_Your task_. Write out, from the entries below, exactly the lines that run between the lines holding "Viewport: 1018px width, 1280px height." and "Given: Expand the replace", inclusive, and stop there.

#####

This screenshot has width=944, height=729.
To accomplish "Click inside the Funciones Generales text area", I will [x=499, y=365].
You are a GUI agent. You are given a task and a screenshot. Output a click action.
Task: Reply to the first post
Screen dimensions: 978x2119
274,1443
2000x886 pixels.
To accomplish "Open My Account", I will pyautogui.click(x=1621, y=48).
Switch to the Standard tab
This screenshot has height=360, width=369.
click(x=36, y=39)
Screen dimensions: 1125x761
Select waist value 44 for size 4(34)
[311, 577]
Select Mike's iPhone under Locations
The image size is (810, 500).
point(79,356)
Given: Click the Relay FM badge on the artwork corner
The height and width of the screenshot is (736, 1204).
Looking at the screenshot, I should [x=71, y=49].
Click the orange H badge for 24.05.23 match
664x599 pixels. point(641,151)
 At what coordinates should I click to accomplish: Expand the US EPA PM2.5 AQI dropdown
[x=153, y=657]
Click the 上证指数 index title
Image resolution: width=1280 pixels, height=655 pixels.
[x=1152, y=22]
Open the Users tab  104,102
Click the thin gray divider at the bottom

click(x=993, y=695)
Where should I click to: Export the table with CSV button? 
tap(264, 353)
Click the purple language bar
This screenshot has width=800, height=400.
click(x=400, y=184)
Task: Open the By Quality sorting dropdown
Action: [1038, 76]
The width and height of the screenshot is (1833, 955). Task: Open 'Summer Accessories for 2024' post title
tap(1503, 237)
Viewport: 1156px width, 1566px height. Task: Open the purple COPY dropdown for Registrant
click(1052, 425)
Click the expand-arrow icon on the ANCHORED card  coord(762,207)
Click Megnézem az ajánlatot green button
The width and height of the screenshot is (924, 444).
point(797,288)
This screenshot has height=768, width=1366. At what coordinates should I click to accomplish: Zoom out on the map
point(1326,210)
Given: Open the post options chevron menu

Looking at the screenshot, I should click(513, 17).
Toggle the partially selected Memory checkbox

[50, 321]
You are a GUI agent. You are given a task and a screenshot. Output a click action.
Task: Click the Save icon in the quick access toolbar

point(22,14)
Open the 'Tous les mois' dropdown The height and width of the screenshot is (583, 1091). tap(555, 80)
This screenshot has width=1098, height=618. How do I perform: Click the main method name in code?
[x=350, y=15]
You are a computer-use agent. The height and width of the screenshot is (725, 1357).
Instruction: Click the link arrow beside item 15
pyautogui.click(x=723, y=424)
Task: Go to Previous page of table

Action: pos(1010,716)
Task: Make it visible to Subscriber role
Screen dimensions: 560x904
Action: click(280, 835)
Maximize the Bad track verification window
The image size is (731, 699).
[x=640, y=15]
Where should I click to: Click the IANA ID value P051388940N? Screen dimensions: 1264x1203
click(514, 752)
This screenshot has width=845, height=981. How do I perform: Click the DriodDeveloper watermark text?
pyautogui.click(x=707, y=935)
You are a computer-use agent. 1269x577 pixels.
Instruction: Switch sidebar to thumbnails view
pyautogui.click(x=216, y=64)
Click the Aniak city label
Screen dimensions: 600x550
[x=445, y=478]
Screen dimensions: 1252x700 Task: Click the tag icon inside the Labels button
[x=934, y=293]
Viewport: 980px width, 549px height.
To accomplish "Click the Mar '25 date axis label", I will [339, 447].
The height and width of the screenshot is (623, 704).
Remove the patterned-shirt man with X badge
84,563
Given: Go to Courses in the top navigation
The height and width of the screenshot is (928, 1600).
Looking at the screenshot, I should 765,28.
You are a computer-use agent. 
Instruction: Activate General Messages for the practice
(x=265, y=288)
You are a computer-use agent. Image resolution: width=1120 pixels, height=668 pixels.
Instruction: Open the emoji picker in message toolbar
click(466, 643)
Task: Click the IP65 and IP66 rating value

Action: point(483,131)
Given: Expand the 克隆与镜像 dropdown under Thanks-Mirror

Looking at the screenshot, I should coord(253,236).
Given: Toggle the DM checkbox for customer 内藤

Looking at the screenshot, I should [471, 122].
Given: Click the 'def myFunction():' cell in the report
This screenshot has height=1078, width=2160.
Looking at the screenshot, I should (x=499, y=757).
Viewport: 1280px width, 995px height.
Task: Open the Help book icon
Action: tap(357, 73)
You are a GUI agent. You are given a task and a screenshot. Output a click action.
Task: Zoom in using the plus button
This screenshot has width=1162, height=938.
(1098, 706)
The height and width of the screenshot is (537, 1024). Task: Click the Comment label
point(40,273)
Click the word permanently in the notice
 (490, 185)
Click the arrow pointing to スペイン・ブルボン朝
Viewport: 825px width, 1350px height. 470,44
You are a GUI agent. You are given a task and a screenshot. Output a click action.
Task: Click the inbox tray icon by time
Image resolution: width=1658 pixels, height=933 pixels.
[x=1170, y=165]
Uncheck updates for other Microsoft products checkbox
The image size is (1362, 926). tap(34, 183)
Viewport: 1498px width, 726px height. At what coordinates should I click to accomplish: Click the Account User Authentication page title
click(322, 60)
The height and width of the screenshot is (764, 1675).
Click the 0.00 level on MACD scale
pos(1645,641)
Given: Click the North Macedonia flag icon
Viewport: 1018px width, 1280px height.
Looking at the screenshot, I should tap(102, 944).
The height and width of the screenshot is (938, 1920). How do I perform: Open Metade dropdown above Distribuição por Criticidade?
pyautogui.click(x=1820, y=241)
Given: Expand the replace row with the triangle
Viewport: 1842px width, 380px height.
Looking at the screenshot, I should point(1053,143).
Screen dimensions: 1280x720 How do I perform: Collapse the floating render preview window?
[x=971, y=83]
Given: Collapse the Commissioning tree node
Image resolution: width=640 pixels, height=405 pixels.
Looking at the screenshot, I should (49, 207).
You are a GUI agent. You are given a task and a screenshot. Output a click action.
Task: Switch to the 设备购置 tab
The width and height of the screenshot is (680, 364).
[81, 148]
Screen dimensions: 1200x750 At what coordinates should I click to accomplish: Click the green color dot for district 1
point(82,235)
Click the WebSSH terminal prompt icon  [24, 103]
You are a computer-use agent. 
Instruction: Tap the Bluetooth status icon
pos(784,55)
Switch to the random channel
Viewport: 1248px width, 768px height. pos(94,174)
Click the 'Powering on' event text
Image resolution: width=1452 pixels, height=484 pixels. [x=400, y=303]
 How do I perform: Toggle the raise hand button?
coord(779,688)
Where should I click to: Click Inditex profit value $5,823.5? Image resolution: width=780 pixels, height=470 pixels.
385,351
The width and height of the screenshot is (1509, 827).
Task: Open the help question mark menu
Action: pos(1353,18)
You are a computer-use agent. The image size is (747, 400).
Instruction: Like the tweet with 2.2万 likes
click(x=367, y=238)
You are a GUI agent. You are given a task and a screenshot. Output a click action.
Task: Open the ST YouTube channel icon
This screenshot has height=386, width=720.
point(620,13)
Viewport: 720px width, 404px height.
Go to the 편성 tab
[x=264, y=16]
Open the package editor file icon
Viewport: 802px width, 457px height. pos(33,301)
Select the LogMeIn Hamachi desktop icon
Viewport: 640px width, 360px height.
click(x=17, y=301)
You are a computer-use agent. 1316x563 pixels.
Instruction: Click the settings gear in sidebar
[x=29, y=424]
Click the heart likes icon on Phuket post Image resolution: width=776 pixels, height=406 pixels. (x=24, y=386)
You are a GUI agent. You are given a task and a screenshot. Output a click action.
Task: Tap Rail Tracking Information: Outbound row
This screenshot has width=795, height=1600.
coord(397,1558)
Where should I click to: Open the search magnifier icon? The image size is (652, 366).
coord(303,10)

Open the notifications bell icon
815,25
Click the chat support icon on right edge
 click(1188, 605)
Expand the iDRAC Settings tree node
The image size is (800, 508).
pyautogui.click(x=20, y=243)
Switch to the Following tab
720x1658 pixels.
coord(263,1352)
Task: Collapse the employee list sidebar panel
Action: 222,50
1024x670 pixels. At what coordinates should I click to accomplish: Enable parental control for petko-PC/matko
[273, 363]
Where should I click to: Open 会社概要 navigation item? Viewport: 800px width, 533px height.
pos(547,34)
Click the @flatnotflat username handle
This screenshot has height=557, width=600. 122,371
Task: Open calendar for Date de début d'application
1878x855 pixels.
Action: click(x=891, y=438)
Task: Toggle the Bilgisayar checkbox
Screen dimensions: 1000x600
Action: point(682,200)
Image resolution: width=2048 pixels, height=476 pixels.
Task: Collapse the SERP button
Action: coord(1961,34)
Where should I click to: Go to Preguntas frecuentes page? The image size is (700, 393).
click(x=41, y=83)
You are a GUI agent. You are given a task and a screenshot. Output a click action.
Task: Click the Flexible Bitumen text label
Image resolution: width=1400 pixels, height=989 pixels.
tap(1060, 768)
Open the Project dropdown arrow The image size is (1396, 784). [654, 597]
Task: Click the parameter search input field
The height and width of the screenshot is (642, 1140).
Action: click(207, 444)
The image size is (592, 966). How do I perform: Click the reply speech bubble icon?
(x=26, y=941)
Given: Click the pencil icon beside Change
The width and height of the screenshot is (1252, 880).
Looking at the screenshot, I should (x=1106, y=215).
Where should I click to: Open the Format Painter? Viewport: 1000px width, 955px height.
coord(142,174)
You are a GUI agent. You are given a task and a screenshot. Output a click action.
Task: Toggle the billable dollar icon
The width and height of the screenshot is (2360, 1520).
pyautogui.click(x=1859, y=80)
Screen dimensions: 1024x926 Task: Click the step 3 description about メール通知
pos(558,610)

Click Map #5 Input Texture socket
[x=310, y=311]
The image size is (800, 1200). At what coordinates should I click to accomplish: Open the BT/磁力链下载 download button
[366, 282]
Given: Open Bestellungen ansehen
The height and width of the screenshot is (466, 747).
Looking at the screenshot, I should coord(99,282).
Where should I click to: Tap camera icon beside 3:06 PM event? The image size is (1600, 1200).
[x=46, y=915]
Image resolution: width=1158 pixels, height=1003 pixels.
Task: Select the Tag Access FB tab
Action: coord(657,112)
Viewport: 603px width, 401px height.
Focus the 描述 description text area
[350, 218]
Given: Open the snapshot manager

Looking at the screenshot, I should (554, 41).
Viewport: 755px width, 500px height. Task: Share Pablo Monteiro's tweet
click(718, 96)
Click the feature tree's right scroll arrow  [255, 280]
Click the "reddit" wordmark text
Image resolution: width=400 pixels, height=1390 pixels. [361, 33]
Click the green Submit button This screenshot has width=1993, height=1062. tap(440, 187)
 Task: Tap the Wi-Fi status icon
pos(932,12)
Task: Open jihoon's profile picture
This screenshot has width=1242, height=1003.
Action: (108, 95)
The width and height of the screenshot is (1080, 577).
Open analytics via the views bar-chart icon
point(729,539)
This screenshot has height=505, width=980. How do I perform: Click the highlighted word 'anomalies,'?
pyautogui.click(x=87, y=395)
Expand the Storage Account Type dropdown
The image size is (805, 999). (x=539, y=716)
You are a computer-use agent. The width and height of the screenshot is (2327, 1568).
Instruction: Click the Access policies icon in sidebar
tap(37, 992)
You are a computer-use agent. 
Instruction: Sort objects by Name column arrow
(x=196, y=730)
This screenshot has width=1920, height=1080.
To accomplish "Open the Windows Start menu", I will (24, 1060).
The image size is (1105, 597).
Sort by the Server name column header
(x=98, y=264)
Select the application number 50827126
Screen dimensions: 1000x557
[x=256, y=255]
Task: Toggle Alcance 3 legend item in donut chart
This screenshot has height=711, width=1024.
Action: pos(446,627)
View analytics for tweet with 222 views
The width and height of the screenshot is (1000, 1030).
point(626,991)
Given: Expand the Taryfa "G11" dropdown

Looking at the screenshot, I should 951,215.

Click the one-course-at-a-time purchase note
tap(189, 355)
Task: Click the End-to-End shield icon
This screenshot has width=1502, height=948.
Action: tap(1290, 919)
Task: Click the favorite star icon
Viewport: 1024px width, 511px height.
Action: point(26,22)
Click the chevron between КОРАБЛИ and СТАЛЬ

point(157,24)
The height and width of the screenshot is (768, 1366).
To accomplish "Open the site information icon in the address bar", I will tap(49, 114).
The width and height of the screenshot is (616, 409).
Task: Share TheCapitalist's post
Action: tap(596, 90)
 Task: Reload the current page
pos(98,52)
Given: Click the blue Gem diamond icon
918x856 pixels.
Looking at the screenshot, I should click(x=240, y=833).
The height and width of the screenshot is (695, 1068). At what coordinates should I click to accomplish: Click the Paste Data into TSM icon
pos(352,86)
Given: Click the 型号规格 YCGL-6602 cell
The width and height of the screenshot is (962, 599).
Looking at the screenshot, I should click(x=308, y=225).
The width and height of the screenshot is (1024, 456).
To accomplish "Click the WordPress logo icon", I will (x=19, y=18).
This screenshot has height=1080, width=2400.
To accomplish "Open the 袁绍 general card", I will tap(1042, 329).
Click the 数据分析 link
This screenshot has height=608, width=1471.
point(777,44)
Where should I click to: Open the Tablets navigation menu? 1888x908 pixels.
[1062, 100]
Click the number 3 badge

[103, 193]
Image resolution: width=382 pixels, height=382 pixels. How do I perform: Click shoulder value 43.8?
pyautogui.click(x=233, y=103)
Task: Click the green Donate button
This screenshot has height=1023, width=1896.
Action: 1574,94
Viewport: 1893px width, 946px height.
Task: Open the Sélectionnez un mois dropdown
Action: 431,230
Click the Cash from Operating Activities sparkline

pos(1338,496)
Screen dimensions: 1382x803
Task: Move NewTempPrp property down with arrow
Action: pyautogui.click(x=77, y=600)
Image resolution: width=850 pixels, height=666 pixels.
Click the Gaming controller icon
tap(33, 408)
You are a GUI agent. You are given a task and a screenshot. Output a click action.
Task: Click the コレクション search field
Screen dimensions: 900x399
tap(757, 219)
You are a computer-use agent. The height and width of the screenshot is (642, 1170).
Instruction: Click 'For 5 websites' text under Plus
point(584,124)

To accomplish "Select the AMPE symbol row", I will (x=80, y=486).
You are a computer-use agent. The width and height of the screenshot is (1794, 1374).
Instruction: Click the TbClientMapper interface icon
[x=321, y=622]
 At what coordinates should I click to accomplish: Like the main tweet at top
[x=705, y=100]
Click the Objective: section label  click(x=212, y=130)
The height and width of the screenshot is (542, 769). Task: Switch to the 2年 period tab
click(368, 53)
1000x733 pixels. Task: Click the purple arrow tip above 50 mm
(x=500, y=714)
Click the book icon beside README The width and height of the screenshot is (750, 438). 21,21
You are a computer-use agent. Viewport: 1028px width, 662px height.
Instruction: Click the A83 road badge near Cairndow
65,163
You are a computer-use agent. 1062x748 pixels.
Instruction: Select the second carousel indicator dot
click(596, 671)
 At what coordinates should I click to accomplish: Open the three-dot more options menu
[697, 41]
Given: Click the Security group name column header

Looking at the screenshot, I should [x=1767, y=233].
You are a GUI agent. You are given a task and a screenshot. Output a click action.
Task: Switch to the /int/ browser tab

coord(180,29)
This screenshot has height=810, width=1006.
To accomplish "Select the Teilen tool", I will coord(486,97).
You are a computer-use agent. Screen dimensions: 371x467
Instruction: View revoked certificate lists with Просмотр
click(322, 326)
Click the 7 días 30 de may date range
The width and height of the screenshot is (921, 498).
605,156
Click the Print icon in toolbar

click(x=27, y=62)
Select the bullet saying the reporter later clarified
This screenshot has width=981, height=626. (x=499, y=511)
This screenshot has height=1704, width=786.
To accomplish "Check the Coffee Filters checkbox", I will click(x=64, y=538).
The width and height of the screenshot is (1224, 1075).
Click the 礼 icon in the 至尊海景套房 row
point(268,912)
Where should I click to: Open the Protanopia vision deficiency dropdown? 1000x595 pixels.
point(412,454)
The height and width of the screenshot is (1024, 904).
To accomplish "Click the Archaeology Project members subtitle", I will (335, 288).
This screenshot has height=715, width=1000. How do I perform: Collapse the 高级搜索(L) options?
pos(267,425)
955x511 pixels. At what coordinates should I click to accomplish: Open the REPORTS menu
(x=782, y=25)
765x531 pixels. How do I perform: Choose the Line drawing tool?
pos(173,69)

#####

_Output for this task_.
Viewport: 1018px width, 1280px height.
Looking at the screenshot, I should tap(102, 944).
The height and width of the screenshot is (938, 1920). How do I perform: Open Metade dropdown above Distribuição por Criticidade?
pyautogui.click(x=1820, y=241)
Given: Expand the replace row with the triangle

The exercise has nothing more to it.